China remebers the 19th-century imperialist strategy of dividing China. Its paranoia towards the West matches Western misperceptions of Chinese intentions. Wittingly or not, American policy has heightened Beijing’s fears. When the outgoing Trump Administration removed the East Turkestan Islamic Movement from its list of terrorist organizations, China Daily fulminated: “Today, the US unilaterally denies the nature of the ETIM as a terrorist organization, which is a typical practice of bending the rules as it sees fit. In fact, the US treats terrorism as tools for containing other countries, and its true motive of ‘containing China’ is plain to see.
America’s defense planners are loathe admit to they have let China get the advantage in its own back yard. There is nothing so dangerous as refusal to come to terms with changing power relations. Just before the 1942 Fall of Singapore, the worst military disaster in British history, Winston Churchill averred that the Japanese would “fold up like the Italians” because they were “the wops of Asia.” For exactly a century starting with the First Opium War in 1841, the Royal Navy dominated Asia—until Japanese dive-bombers sank the battleship Prince of Wales in 1941. Today U.S. carriers are vulnerable to Chinese missiles.

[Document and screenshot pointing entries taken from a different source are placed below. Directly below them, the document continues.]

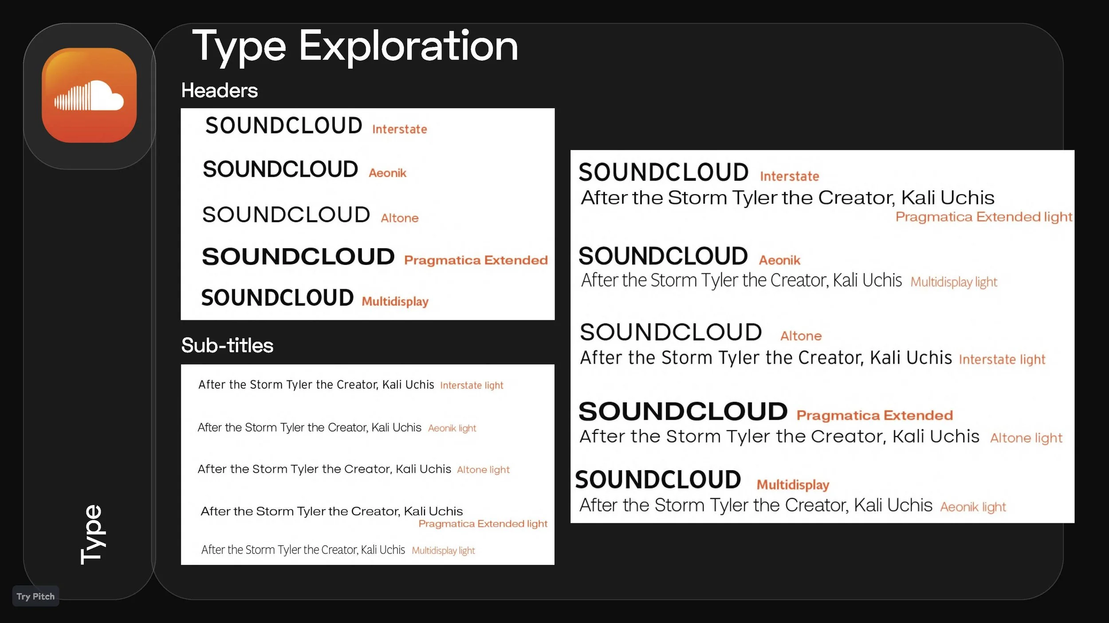
Task: Click the Pragmatica Extended light pairing label
Action: tap(983, 217)
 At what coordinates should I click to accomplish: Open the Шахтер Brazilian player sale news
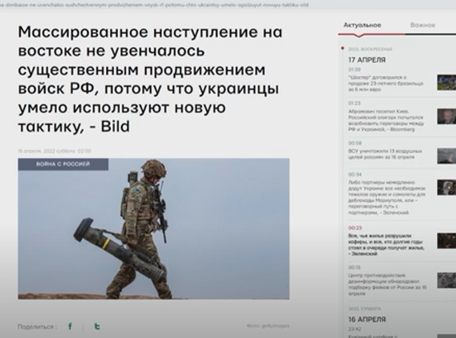pyautogui.click(x=385, y=83)
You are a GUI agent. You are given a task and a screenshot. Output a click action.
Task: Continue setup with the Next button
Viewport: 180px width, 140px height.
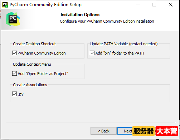125,131
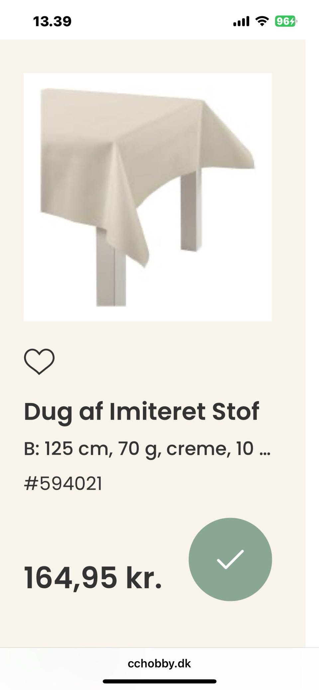Tap the white checkmark inside the green circle
The height and width of the screenshot is (690, 319).
pyautogui.click(x=230, y=559)
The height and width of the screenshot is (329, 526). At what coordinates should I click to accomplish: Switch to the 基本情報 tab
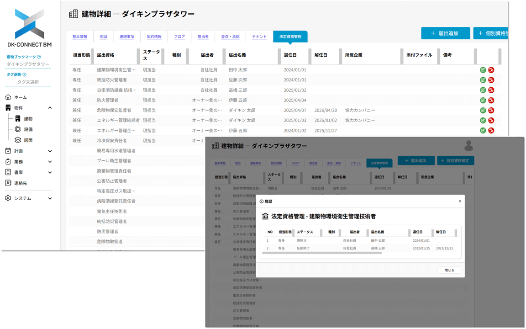pos(79,37)
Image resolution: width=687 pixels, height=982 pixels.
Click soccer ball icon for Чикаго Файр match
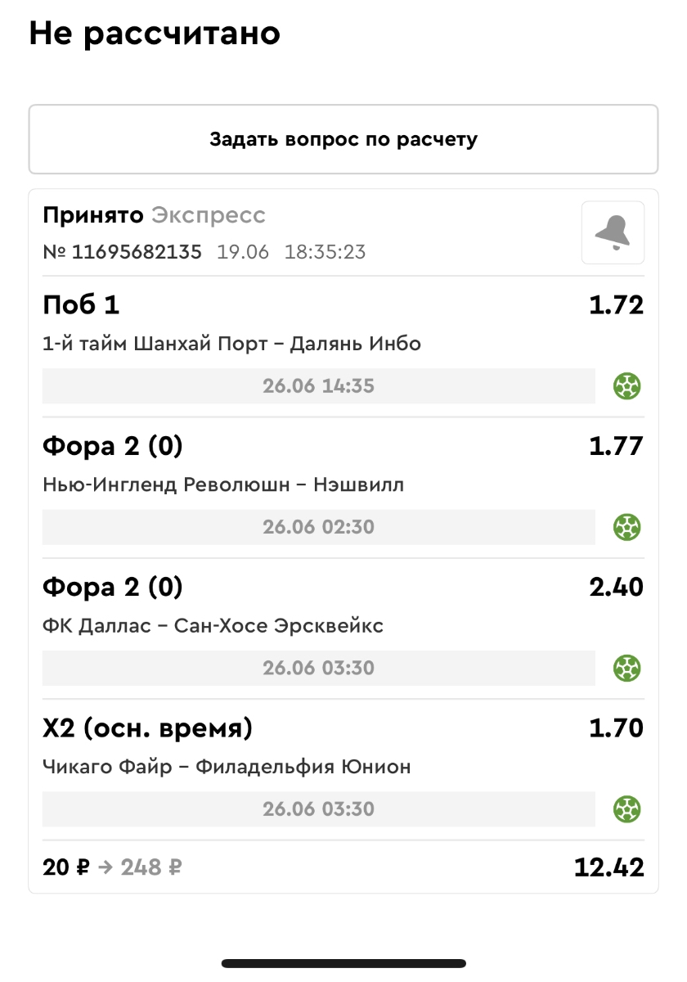click(x=626, y=810)
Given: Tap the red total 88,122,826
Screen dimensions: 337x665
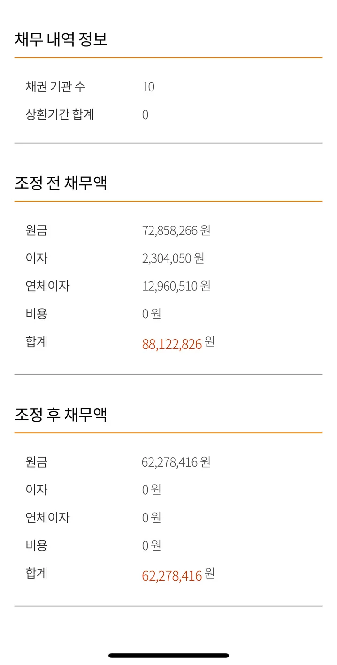Looking at the screenshot, I should (x=172, y=344).
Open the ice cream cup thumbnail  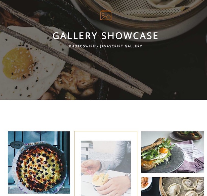tap(106, 168)
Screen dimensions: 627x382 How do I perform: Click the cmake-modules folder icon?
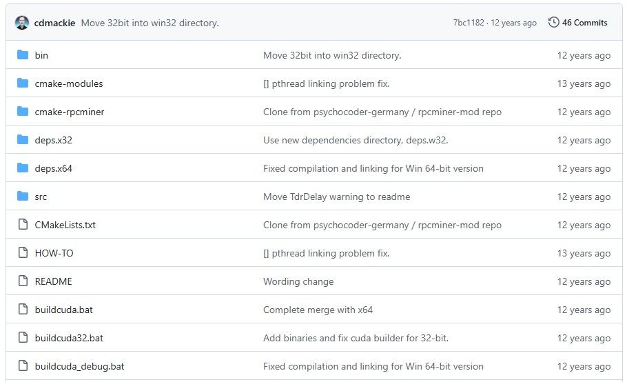coord(23,83)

What should the United States do?
The least bad outcome is to maintain the status quo. China will not annex Taiwan by force if it expects to absorb Taiwan without force in the course of the present century. To do so would require the West to impose drastic sanctions on China’s economy, at great cost to both sides.
The West must accept that it no longer can win a conventional war close to China’s coast. This isn’t 1996 when the US carrier Nimitz steamed through the Taiwan Strait to intimidate Beijing. All the less can the US win a nuclear war.
It can only stay ahead of China by reversing the relative decline of its manufacturing and military technology. US federal funding of technology development has fallen from 0.8% of GDP in 1984 to just 0.3% during the past several years, and manufacturing investment has fallen from 2.5% of GDP to just 1% of GDP today. If the United States wants to remain the world’s leading power, it should look to Kennedy’s Apollo Program and Reagan’ Strategic Defense Initiative as models for scientific and industrial revival.